Director of Edinburgh chicken takeaway who hired illegal workers disqualified from being company director
A man who hired illegal migrants to work in a chicken takeaway restaurant in Edinburgh has been disqualified from acting as a company director for six years after an application was made by the Business Secretary to the Outer House of the Court of Session.
About this case:
- Citation:[2024] CSOH 53
- Judgment:
- Court:Court of Session Outer House
- Judge:Lord Braid
The respondent, Muhammad Azam, was the sole director of MA Fast Foods Ltd until July 2023. The company had since been the subject of a dissolution procedure, which was put on hold until the resolution of the petition under the Company Directors Disqualification Act 1986.

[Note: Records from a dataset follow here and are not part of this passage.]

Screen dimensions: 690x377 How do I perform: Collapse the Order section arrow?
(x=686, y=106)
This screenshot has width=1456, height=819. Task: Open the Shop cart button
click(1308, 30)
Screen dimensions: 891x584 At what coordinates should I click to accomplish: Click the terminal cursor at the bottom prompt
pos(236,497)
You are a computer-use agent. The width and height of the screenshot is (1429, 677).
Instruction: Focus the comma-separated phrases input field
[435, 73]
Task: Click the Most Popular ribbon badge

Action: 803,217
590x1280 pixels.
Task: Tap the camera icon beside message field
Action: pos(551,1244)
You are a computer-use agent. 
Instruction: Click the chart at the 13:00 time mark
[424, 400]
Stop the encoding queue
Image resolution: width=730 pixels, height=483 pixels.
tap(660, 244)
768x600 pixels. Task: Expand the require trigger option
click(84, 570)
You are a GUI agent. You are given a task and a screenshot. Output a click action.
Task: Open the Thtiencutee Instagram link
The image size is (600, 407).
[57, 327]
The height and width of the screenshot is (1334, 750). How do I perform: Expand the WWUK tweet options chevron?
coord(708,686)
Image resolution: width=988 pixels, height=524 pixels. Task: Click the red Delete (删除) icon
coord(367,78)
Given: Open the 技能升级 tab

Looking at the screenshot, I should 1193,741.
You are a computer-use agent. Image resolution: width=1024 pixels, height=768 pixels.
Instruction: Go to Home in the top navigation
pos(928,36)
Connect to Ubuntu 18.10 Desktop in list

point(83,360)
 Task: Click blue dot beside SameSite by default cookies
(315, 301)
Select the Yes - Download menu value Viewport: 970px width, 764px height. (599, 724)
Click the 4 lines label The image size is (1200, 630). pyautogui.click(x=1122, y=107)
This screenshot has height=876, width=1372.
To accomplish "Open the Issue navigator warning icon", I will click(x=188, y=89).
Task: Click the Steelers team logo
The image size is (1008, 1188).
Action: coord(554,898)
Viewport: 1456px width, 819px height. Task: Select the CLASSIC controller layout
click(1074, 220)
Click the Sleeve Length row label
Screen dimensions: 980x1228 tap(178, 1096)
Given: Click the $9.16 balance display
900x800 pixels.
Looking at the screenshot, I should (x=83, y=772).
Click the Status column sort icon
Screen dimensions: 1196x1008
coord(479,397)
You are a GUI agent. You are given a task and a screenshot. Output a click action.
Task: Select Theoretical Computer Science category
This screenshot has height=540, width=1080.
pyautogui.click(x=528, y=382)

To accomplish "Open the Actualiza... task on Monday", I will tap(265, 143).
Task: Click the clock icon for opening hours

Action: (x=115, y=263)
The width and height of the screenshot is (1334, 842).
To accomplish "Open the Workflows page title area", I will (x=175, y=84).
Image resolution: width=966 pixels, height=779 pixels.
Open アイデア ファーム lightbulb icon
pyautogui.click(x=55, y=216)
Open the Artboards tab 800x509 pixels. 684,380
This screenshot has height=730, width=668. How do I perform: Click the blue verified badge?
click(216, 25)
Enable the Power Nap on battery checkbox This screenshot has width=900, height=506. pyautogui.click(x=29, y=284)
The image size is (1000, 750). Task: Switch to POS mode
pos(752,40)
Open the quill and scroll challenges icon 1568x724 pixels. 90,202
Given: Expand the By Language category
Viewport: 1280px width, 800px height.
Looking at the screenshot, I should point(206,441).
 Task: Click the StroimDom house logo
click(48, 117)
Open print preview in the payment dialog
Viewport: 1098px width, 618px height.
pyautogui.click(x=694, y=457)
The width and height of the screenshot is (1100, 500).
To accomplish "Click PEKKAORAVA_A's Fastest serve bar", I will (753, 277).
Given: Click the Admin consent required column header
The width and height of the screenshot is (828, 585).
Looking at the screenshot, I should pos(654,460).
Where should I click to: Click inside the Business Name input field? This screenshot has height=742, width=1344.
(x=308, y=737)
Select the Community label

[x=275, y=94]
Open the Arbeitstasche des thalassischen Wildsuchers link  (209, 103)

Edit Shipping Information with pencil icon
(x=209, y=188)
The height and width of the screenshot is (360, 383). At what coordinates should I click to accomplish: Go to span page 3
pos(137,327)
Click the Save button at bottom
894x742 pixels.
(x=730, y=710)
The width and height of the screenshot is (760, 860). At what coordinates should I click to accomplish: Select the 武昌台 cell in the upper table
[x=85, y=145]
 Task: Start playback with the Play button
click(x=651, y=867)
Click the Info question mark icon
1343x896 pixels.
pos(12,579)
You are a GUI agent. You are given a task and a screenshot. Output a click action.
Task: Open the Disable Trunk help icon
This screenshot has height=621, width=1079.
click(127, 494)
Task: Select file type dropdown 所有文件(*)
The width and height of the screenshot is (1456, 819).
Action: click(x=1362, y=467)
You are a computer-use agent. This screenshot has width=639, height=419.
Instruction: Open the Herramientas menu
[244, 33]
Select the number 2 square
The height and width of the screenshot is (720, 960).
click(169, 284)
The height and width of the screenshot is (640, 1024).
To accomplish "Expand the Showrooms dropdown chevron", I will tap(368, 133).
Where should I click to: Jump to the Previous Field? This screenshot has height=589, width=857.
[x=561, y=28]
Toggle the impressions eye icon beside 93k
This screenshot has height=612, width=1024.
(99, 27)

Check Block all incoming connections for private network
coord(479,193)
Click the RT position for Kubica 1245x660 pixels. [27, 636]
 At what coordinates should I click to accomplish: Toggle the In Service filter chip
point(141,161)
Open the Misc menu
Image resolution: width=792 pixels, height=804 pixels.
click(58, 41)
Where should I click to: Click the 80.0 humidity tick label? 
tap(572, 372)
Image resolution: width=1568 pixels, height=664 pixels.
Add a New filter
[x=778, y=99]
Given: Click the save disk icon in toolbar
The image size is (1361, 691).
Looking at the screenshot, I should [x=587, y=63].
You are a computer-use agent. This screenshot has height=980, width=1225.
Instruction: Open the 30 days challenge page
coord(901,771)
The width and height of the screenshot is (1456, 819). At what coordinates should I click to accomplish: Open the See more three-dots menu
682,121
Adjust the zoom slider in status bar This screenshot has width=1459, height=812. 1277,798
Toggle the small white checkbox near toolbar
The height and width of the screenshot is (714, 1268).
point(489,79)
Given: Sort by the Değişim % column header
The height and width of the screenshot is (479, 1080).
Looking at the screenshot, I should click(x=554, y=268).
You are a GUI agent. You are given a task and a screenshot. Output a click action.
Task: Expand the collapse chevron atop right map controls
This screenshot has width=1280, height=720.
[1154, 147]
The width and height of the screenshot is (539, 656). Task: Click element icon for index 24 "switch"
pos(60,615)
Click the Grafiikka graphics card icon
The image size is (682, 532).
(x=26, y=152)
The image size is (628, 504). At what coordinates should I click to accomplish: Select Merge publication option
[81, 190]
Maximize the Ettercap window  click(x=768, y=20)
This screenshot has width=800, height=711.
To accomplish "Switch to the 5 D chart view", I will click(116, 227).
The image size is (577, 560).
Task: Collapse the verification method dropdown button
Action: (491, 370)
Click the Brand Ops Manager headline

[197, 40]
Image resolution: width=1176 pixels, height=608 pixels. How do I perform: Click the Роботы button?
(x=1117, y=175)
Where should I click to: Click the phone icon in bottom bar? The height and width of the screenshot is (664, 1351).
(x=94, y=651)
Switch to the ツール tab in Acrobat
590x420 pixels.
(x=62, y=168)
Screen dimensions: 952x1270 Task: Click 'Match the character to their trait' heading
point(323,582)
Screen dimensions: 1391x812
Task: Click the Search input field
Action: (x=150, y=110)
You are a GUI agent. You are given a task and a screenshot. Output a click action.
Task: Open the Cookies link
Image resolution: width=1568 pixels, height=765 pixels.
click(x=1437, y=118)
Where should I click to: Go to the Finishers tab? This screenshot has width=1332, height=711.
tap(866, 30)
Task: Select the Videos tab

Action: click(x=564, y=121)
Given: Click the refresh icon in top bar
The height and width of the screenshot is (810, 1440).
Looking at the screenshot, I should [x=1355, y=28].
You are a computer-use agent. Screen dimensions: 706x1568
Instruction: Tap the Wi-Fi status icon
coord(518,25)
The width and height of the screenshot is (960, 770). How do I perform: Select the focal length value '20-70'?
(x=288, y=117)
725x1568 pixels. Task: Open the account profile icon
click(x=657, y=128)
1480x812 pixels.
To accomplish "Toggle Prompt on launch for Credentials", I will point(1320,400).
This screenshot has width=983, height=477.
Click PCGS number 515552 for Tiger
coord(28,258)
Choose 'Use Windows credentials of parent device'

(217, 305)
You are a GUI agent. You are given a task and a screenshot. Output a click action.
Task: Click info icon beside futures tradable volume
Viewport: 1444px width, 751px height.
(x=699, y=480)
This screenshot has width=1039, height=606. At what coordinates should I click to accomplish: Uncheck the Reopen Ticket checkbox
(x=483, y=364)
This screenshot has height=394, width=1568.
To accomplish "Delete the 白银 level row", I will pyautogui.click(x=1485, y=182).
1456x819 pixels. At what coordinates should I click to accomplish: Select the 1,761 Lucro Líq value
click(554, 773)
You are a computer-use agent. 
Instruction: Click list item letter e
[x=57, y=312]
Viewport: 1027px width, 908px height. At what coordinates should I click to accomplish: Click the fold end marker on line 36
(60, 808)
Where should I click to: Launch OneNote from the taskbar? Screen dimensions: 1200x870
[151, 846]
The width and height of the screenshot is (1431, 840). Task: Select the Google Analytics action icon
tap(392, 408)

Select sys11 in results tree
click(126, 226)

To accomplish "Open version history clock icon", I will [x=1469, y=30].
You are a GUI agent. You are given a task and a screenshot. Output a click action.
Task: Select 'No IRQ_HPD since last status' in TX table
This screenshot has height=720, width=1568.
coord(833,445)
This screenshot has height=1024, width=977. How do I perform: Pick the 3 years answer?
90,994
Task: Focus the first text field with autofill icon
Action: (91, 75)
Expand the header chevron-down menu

The petition was heard by Lord Braid, with Tosh, advocate, appearing for the petitioner. No representations were made by the respondent.
Unpaid penalty
Mr Azam’s company operated a takeaway premises known as Chicken Club at 46 Clerk Street, Edinburgh. The conduct which was said to render the respondent unfit to hold office as a director is that he employed workers without valid leave to remain in the UK or subject to employment conditions preventing them accepting their employment and so caused the company to breach section 15 of the Immigration, Asylum and Nationality Act 2006.
On 4 February 2022 immigration officers identified two adults employed in the Chicken Club in contravention of section 15 of the 2006 Act. One, Arslan Khan, was a Pakistani national who was found working in the kitchen area. He told the officers that he had been working there for an “Asam Khan” for three days a week for about three months, being paid between £30 and £50 in cash for his services. The other, Waqas Amjad, was a Pakistani student who admitted to working 20 hours per week over his permitted hours during term time.
The petitioner issued a Civil Penalty Notice of £20,000 to the company on 5 April 2022, which the respondent contested unsuccessfully. No appeal was made from the Home Office’s decision that the company remained liable for the penalty, which remained unpaid and was considered unlikely to be paid given the company was facing dissolution.
Counsel for the petitioner submitted that it was expedient in the public interest that a disqualification order under section 8 of the 1986 Act should be made against the respondent. His conduct as a director of the company made him unfit to be concerned in the management of a company and his use of illegal labour gave an unfair commercial advantage over his competitors. Given these factors and the outstanding penalty, a disqualification period of 6 years was appropriate.
Benefited from conduct
In his decision, Lord Braid said of the respondent’s conduct: “The conduct prayed in aid by the petitioner as giving rise to unfitness is unusual inasmuch as it is conduct which need not have been committed through the medium of a limited company, and is not said to have resulted in the company becoming insolvent, or creditors going unpaid (other than that the civil fine has not been paid). Nonetheless, paragraph 1 of schedule 1 to the 1986 Act is in wide terms, applying as it does to breach of any legislative requirement.”
He continued: “There is a raft of English cases in which disqualification orders have been granted against directors who deliberately or negligently caused or allowed a company to employ workers illegally. The gravity of the conduct lies in the fact that it gives an unfair advantage to the company which ignores the rules at the expense of those which abide by the law; it gives an opportunity for the exploitation of migrant workers who are usually in a precarious state to begin with; and it exposes the company to a fine.”
On whether it was appropriate for an order to made, Lord Braid noted: “On any view, a deliberate breach of immigration law is a serious matter. Here, the breach was in relation to two workers, committed over a period of months, with the potentially harmful consequences set out above, and demonstrates such a lack of probity on the part of the respondent as to render him unfit to be involved in the management of a company. A disqualification order therefore falls to be made.”
He concluded: “[The respondent] paid his two employees less than the minimum wage, thus enhancing the company’s profits, he exposed the company of which he was a director, and to which he owed a fiduciary duty, to a fine, and significantly, the fine has not been paid, and is unlikely to be paid. The respondent has therefore benefited from the illegal conduct, from which others have suffered, directly and indirectly.”
A disqualification order in the terms sought by the petitioner was therefore granted.